2. Great coaches gravitate toward great players when they choose their next team. Stan Van Gundy is not signing on to coach the Sixers this summer.
3. Good management chooses the right players, but choosing the right players only gets you so far if you're dealing with the first two problems. (I.e., someone like Chris Singleton was a great pick at no. 18 in 2010, and he would probably help a good team, but on the Wizards the past two years, he's been more or less hopeless.)
4. Good management is rare on its own, and owners with bad players and bad coaching are generally reluctant to fire bad GMs and have to pay two contracts at once, because they're already spending plenty of money on a bad team.
It's something to keep in mind as you hear friends say "How was it EVEN POSSIBLE for Kawhi Leonard to fall to the Spurs?"
The NBA lottery is next week, and there's a reason we see the same teams there every year. The NBA has a reputation as a "players' league," while a sport like the NFL is supposedly dominated by management, but if you look at the most successful teams in the NBA, it's about more than just players. Look at the playoffs. For all the talk about major markets in the NBA, we're probably looking at a conference finals featuring teams from Indianapolis, San Antonio, and Memphis. The small markets can compete because even if they're not spending Knicks or Lakers or Nets money, the combination of good coaching and smart management gives them serious advantages over the rest of the league. (Also: The Spurs are pure fucking evil, which always helps.)

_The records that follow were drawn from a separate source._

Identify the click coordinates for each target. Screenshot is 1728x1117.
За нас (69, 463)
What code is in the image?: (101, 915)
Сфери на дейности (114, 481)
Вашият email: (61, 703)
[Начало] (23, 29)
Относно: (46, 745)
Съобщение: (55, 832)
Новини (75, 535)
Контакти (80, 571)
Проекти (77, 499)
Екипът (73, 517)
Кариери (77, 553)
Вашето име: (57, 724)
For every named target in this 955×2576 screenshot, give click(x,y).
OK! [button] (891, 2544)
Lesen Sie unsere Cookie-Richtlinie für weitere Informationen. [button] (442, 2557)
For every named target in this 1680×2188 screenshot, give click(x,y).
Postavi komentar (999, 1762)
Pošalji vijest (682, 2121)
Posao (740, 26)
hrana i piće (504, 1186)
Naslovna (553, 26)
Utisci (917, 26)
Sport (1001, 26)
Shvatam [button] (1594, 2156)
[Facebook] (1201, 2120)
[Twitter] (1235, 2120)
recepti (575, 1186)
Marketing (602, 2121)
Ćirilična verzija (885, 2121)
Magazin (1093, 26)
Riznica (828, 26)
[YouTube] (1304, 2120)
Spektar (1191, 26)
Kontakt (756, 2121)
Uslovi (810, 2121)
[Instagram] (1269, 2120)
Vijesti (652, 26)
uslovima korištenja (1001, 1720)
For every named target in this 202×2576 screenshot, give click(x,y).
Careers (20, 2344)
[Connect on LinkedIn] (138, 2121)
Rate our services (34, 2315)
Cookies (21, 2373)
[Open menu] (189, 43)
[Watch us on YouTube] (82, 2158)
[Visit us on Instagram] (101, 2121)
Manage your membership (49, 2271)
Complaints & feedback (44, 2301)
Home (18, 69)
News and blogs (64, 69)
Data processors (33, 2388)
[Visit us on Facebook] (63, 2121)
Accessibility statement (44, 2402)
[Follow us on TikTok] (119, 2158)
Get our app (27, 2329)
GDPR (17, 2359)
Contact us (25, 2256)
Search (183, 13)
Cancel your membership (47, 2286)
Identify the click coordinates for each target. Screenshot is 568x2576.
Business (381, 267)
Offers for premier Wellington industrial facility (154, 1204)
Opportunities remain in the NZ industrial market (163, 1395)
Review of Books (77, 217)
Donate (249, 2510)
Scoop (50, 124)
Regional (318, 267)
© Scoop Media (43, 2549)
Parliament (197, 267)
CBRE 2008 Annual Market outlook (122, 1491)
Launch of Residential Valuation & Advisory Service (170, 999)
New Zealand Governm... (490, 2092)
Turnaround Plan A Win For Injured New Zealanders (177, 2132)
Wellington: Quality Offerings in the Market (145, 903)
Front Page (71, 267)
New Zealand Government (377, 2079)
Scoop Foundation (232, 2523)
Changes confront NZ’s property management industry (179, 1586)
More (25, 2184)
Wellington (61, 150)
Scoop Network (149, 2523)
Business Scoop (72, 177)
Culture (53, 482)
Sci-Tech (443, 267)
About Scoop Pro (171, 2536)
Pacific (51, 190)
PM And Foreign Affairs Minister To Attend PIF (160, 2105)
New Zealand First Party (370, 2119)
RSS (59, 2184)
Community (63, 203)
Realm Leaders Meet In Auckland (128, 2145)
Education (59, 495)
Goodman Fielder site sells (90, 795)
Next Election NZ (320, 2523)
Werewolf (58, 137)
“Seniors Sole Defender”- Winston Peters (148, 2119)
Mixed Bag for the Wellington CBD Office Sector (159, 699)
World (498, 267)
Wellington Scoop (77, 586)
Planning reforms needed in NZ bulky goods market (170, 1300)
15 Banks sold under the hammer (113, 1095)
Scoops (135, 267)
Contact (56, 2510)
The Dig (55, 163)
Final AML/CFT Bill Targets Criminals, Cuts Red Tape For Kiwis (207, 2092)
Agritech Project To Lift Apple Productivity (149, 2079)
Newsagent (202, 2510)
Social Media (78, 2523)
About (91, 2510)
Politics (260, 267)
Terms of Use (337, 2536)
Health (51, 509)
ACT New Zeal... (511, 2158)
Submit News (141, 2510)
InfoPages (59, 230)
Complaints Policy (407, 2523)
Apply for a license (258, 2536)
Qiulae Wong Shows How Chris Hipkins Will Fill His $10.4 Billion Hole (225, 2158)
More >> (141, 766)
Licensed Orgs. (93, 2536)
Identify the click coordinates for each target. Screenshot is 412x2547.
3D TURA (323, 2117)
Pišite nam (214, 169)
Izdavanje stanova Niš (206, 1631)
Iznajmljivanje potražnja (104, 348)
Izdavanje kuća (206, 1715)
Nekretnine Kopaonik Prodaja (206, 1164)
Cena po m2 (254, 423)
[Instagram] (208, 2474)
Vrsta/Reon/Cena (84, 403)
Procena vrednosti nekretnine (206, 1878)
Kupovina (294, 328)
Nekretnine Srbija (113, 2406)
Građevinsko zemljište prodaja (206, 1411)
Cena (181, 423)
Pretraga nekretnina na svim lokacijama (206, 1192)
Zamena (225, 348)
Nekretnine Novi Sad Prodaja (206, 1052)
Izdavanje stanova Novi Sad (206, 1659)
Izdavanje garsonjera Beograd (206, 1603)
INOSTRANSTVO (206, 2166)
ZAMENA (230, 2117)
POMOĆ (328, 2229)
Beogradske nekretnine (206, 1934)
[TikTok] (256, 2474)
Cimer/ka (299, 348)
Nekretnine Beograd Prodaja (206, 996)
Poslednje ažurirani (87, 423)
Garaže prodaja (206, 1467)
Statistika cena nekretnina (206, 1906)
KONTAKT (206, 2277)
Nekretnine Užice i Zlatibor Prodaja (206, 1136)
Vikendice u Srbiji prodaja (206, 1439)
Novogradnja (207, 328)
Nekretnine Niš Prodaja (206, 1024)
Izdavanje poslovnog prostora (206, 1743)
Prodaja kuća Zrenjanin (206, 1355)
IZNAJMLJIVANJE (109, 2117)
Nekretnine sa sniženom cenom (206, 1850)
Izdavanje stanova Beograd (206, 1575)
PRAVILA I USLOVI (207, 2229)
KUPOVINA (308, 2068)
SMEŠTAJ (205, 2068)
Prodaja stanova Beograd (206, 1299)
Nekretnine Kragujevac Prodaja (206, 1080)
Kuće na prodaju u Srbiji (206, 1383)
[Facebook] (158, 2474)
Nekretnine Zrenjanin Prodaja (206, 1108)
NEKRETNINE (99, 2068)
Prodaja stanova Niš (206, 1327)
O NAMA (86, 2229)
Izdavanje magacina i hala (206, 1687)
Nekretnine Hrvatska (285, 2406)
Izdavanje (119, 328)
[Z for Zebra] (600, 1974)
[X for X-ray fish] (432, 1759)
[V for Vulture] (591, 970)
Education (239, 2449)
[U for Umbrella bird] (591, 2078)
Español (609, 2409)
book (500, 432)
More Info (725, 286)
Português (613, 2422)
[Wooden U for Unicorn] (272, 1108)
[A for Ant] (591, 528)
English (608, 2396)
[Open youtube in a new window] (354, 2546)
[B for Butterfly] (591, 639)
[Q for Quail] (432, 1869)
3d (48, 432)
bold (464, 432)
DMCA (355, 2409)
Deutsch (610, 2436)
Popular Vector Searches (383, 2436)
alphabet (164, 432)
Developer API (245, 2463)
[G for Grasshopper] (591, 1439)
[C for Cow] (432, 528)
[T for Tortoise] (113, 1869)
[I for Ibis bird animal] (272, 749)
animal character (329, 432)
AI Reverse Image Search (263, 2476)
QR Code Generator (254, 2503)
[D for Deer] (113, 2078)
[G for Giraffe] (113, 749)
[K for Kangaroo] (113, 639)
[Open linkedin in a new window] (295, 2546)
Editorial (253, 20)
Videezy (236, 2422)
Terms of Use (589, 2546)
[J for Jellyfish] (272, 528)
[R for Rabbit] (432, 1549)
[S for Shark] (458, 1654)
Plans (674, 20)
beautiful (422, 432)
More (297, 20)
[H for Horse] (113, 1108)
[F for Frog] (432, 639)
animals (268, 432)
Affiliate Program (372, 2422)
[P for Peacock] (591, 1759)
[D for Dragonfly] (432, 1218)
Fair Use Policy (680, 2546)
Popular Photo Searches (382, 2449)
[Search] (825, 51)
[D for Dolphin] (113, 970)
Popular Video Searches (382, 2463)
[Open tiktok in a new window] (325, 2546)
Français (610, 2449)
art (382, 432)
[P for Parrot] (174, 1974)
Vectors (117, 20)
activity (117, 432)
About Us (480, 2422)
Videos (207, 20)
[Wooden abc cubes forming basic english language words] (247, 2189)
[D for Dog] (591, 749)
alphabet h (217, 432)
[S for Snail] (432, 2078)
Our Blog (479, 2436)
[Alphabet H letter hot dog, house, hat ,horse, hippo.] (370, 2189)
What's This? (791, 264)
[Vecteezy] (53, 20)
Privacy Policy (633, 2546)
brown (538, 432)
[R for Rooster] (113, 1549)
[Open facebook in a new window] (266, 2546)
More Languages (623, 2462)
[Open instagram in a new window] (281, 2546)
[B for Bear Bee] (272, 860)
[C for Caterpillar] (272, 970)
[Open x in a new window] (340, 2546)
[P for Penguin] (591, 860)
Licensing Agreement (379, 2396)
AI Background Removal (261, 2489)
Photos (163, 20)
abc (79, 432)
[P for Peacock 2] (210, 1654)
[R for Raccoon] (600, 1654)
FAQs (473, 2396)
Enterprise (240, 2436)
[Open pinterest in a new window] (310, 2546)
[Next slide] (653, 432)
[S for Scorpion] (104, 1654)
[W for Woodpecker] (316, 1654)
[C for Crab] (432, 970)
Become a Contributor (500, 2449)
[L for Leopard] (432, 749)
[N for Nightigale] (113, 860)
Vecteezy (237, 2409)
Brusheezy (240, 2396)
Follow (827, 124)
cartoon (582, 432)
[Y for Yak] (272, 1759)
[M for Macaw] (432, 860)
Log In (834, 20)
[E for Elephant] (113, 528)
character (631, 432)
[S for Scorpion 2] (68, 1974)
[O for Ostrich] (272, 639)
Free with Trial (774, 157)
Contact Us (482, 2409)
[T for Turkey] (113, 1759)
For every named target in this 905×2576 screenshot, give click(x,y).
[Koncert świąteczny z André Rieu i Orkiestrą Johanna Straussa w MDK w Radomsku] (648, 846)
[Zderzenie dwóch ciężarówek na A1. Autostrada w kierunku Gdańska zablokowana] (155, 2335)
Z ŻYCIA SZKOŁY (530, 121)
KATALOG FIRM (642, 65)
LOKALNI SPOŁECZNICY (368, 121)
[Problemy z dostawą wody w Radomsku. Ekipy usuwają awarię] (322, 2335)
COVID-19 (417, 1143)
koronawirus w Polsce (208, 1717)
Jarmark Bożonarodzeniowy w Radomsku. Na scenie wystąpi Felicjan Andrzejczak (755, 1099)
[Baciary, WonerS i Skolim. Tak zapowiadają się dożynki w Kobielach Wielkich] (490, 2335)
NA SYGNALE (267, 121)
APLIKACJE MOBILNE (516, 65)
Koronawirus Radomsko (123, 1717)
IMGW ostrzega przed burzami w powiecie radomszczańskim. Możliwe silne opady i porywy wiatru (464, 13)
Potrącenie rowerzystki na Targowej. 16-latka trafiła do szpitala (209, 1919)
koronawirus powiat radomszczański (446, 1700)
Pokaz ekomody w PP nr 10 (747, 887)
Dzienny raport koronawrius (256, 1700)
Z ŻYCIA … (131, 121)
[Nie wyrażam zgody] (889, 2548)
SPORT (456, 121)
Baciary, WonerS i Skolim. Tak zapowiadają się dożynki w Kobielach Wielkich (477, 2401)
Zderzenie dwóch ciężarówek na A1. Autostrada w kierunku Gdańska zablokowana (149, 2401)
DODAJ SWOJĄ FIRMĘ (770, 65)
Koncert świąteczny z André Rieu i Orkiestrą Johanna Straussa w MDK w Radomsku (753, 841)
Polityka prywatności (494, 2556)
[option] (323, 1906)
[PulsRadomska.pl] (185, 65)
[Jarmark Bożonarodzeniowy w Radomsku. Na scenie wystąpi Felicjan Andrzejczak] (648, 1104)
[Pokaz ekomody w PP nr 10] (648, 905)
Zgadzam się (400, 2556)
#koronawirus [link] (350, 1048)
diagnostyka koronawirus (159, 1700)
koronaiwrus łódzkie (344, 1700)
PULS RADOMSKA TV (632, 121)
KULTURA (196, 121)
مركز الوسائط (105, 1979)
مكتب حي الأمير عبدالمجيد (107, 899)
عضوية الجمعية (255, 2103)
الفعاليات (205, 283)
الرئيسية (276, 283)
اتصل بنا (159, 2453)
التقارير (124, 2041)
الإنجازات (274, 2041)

How does a terrible team get to that level? A lot of this is luck, which then leads to the rest of the organization getting better. Win the lottery and fall into the next superstar (Derrick Rose with Chicago, which ultimately helped the Bulls land grumpy genius Thibs), somehow stumble into a fantastic coach (Frank Vogel with Indiana, Gregg Popovich 17 years ago with San Antonio) who develops the rest of the roster, or get lucky taking a risk on borderline stars and project prospects (Z-Bo and Marc Gasol with Memphis). Otherwise? Teams like the Spurs and Pacers will keep turning potential stars into actual stars, while teams like the Wizards and Bobcats and Suns and Raptors remain stuck in lottery no-man's-land, hoping they strike gold somehow. In the meantime, fans of those terrible franchises have plenty of Kawhi Leonard highlights to drive us insane.